### Work instructions
Exactly the lines from the opening of the records through the line containing "The width and height of the screenshot is (561, 376)." should be copied, with both included.

### Given data
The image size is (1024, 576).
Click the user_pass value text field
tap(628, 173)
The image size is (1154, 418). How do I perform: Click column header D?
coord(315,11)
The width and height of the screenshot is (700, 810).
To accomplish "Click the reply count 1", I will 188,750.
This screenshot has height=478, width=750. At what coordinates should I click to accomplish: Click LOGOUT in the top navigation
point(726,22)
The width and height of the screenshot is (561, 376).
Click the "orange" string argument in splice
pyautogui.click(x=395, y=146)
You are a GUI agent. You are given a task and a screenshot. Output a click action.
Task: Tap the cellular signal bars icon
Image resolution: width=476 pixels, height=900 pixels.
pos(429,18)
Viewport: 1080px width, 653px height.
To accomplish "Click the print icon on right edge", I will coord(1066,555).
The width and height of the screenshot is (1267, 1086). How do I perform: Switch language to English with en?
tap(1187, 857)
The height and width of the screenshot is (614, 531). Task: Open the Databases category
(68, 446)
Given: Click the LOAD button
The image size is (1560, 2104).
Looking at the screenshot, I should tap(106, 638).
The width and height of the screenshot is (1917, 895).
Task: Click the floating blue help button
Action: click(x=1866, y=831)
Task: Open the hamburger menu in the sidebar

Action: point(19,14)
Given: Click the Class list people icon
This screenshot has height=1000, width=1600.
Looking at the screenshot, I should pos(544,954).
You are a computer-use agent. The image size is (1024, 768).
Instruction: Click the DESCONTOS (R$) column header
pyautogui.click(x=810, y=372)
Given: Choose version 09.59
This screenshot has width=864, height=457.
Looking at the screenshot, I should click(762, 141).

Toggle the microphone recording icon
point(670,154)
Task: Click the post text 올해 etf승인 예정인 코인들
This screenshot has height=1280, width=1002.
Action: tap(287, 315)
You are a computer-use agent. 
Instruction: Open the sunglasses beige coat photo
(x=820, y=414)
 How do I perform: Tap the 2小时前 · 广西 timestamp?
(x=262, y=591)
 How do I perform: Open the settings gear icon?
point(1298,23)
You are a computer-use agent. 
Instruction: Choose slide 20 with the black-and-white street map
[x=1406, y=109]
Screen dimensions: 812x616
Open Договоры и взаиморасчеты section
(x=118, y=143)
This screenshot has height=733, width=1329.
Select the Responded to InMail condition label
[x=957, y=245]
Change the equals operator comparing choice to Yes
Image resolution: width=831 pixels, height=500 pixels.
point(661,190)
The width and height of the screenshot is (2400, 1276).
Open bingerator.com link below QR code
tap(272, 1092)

### Reply to the task
The image size is (1024, 576).
Click the user_pass value text field
tap(628, 173)
The image size is (1154, 418). How do I perform: Click column header D?
coord(315,11)
The width and height of the screenshot is (700, 810).
To accomplish "Click the reply count 1", I will 188,750.
This screenshot has height=478, width=750. At what coordinates should I click to accomplish: Click LOGOUT in the top navigation
point(726,22)
The width and height of the screenshot is (561, 376).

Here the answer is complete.